ユーロは水曜日、対英ポンドで概ね横ばいとなり、EUR/GBPは2日続落の後、0.8540近辺で推移した。ポンドは一時2週間ぶり高値を付けたものの、その後、ドイツのCPI(消費者物価指数)を受けて上げ幅を縮小。7月のインフレが粘着的であることを示唆する内容だった。クロスは、木曜日に公表予定の英GDP速報値を前に、トレーダーのポジション調整が進むなか、週初の水準を下回ったままとなっている。
イングランド銀行(BOE)は7月上旬の会合で政策金利を3.75%に据え置いた。ただし金融政策委員会(MPC)9人のうち3人は、エネルギー価格上昇や中東情勢を背景としたインフレ上振れリスクを理由に、25bp(0.25%)の利上げを支持した。英国の成長率は、6月までの3カ月で前期比0.4%と予想されており、1-3月期(Q1)の0.6%から減速する見通し。一方、前年比は3月時点の0.9%に対し1.1%が見込まれている。テクニカル面では、EUR/GBPは20期間SMA(0.8551)および100期間SMA(0.8554)を下回って推移。RSIは39近辺で、レジスタンスは0.8541および0.8545に集中し、サポートは0.8534、次いで0.8532が意識される。
英GDP公表でボラティリティ上昇見込み
明日8月13日に英GDP速報値の公表が予定されていることから、現在重要水準である0.8540近辺に位置するEUR/GBPは、直後にボラティリティが高まる可能性が高い。予想通り前期比0.4%の成長となればポンドは底堅く推移し得るが、予想からの乖離があれば、急速な投げ(清算)や反発ラリーを誘発しやすい。足元で20期間・100期間の移動平均線を下回っている以上、テクニカル的には下方向が相対的に優位な地合いは続いている。

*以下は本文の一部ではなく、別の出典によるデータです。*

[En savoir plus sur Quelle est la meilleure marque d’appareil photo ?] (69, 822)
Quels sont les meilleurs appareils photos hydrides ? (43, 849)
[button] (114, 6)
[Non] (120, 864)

デリバティブ取引では、方向を問わず急変動を取りにいく手段として、短期のオプション・ストラドルの活用を提案したい。EUR/GBPのインプライド・ボラティリティは、英国の主要成長指標がサプライズとなった局面で、過去平均で15%〜25%程度上振れしやすい。GDPが0.4%見通しを下回る場合、アット・ザ・マネー近辺のコールを買う戦略は、レートが0.8554の上値抵抗へ急伸する局面で大きな収益機会となり得る。
取引戦略と中期見通し
一方で、結果が予想並み、あるいは上振れとなれば、0.8532のサポートを目標にEUR/GBP先物のショート、またはプットの買いが有力とみる。この弱気見通しは、粘着的なドイツのインフレ指標がユーロ押し上げにつながらず、単一通貨の基調の弱さを示した点とも整合的だ。想定外にユーロを支える展開に備え、損切りは0.8551の上(直上)にタイトに設定したい。
今後数週間は、BOEが利上げ見送り(3.75%据え置き)を決めた一方で政策委員の意見が割れている点を含め、マクロ面の方向性の違いにも目配りが必要となる。過去データでは、MPCで3人以上が利上げに投票した局面では、その後1カ月間にポンドがユーロを平均1.2%アウトパフォームする傾向がある。こうした環境下では、秋口にかけてEUR/GBPの持続的な下落トレンドを見込み、長めのプットでポジションを構築する戦略の妙味が高い。